Non c’è il rischio di snaturare il messaggio della chiesa? 

«Questa è una domanda capitale, perché effettivamente percorrere le arterie di questo nuovo mezzo di comunicazione, non deve far dimenticare che il linguaggio è molto più sontuoso e glorioso, soprattutto quello religioso che ha secoli di elaborazione alle spalle. Per questo non si deve mai abbandonare la subordinata. L’informatica pretende le coordinate, le frasi brevi, mentre la filosofia, la teologia, la grande cultura, prediligono le subordinate, le deduzioni, le ramificazioni. Non usiamo Twitter in modo ingenuo». 

Lei ha oltre 13mila follower ma segue solo 32 persone. Segue altri cardinali, direttori di giornali, ma ci è sembrato di vedere solo un politico: Matteo Renzi. È una scelta di campo? 

«Per me è una sorpresa, non ci avevo fatto caso. Ma, al di là di Renzi, devo dire che il senso della mia partecipazione a Twitter è rivolta anche verso i non credenti e in particolare verso i polemici… In questi tempi in cui si parla molto di Ici della hiesa, su Twitter sono stato ininterrottamente bersagliato e devo dire che la palma del tweet più divertente va alla mia follower che ha parafrasato il motto di Sant’Agostino “Oh Signore fammi casto ma non subito” in “Oh Signore fammi catasto ma non subito”». 

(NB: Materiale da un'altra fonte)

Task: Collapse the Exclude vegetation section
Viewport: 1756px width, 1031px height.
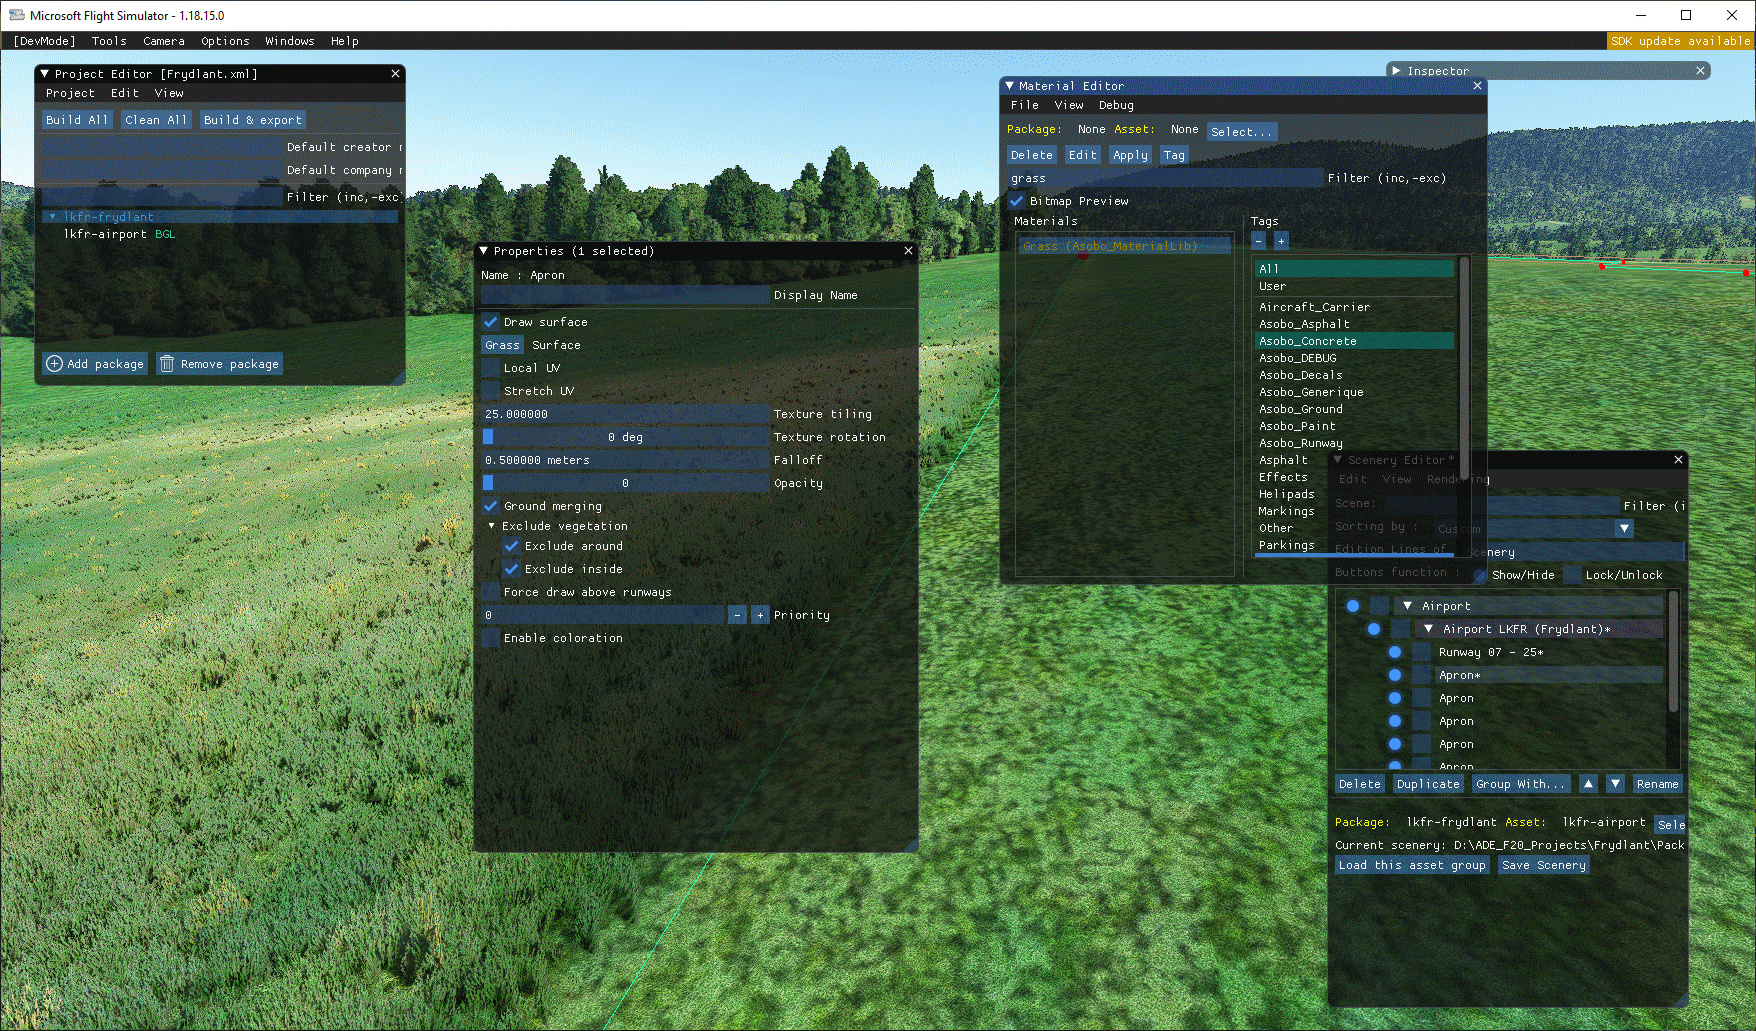Action: coord(491,526)
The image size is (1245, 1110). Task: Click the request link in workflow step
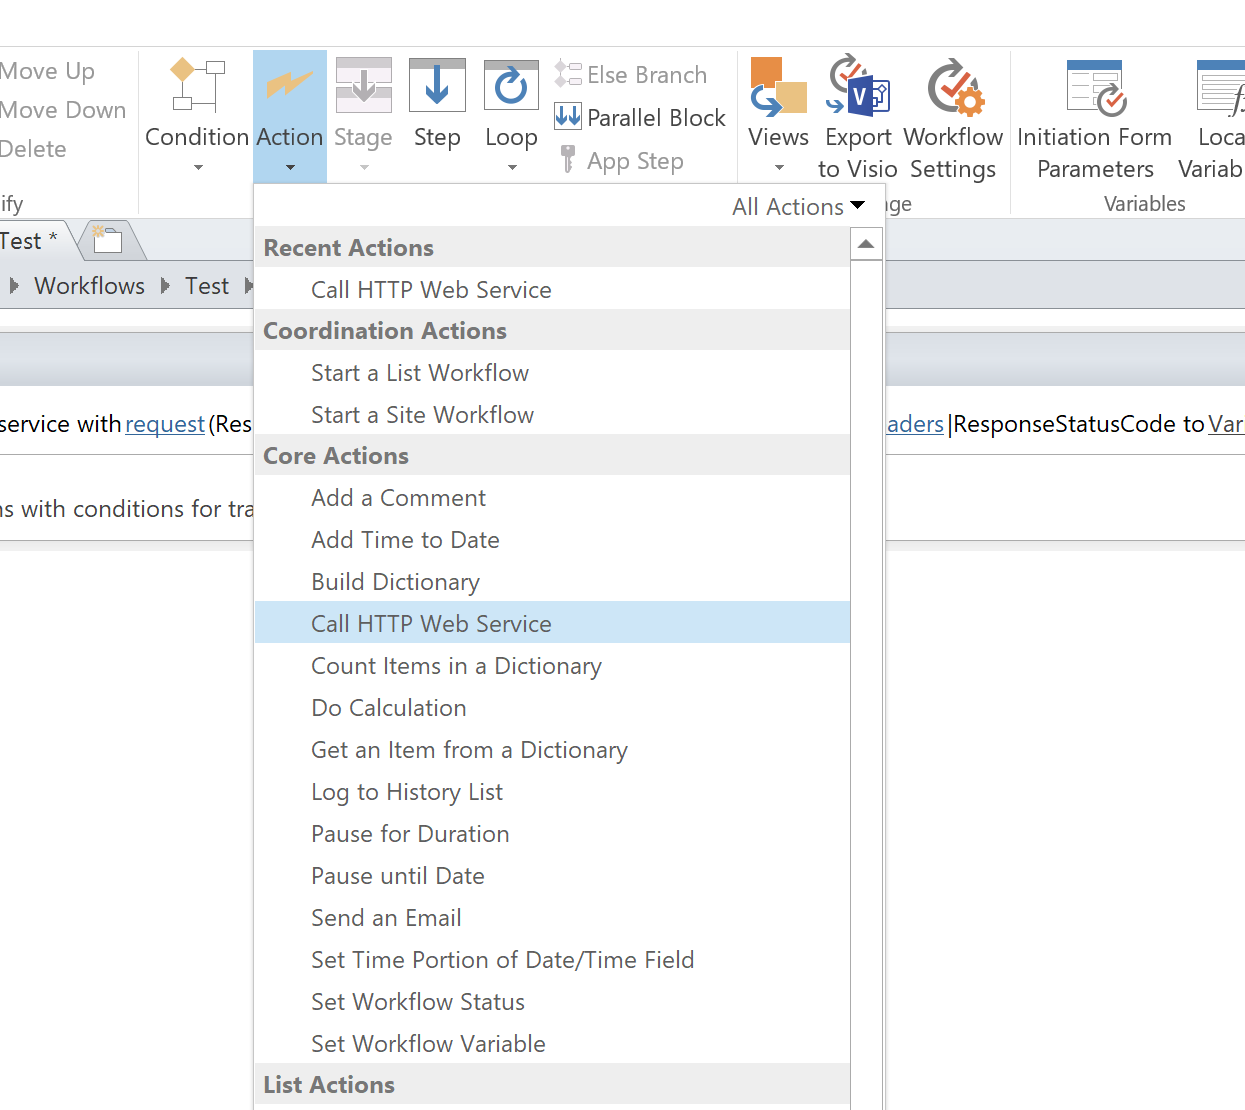pyautogui.click(x=165, y=424)
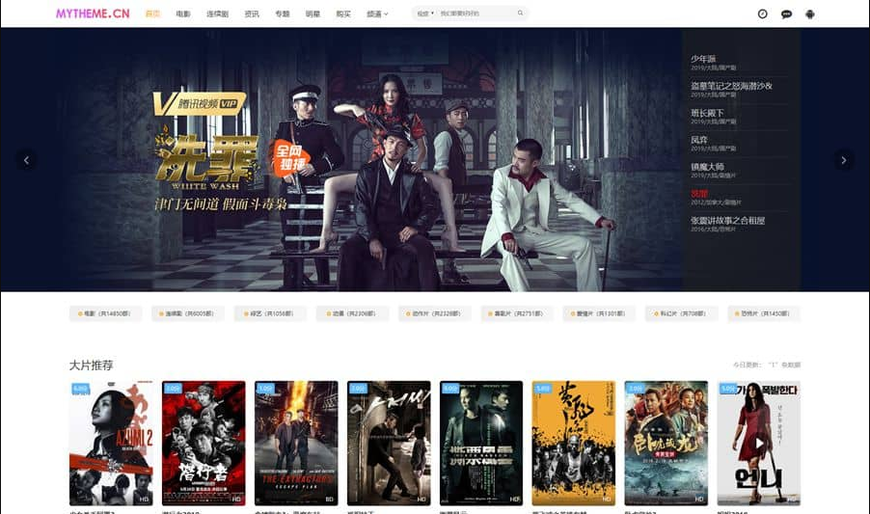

Questa sua familiarità con il web ha trovato delle resistenze nel Vaticano? 

«Che ci siano delle perplessità è normale, a volte le ho anche io. Spesso c’è una deriva nella comunicazione informatica. E va approfondito l’impatto sulle culture giovanili, perché un ragazzo che sta cinque ore ogni giorno davanti a un computer muta antropologicamente. Ma d’altra parte, stare sul web è necessario perché è una nuova grammatica di linguaggio. E molti vescovi cominciano a frequentare il web: il vescovo di Soissons ha inventato le tweetomelie. Un modo per raggiungere un orizzonte di persone che non metteranno mai piede in una chiesa». 

Anche il Santo Padre è sbarcato su Twitter. È stato lei a consigliarlo? 

«No, il merito è di monsignor Celli, presidente del Pontificio consiglio delle Comunicazioni sociali e responsabile Vaticano di questo settore. Però recentemente con Benedetto XVI abbiamo a lungo parlato di questi argomenti ed era molto incuriosito dalla decifrazione di quello che io chiamo il “sesto potere”. Un potere che ha veramente una efficacia imperiale. Perché non si tratta più di un aggregato come poteva essere la televisione con l’occhio o il telefono per l’orecchio. È un vero e proprio ambiente in cui siamo immersi anche se non vogliamo esserlo…».